This morning I prepped my vegetables and threw them in the crockpot with some oxtail for my very first attempt at an Oxtail Stew recipe. While everything was in the slow cooker I headed off to open gym, where I worked on my Clean & Jerk. I actually got a small 5 pound PR today. My 1RM is now 120lb…that’s come a loooooong way;) Anyway back to the stew….
After I left the gym I got a call from Tim saying, “This is the best freaking stew I have ever tasted!” When hubby is happy, I am happy.
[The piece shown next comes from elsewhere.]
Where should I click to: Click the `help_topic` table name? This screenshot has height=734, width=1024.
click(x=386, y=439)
I had a bowl when I came home and I have to agree with him, it was pretty damn good. I see more oxtail in our future!
I got this recipe from Bi-Polar Paleo (love that name). Here is the recipe:
- 1 T coconut oil
- 4 oxtail pieces
- 2 cloves garlic, peeled and chopped
- 1 large onion, roughly chopped
- 3 carrots, peeled and sliced
- 2 turnips, peeled and roughly chopped (I cooked mine without the turnips)
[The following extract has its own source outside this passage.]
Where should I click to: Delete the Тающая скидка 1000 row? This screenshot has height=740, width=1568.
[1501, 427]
- 2 stalks celery, chopped
- 5 large cherry tomatoes, halved (I used the little tomatoes)
- 1 1/2 cups beef broth
- 4 slices bacon, chopped
- salt, pepper, and cayenne (for a little kick)
- Heat the coconut oil over medium-high heat.
- Brown the oxtails on all sides. Place them in the slow cooker.
- Season the oxtails with salt and pepper, and cayenne, if using.
- Fry the garlic until fragrant.
- Add vegetables to the pan and fry for 3-5 minutes until they begin to brown.
- Add just enough beef broth so you can easily scrape up any bits from the bottom of the pan.
- Pour beef broth into the slow cooker.
- Add vegetable mixture to the slow cooker. Do not stir.
- Top the slow cooked contents with chopped bacon.
- Secure the lid and cook for 4-5 hours on High.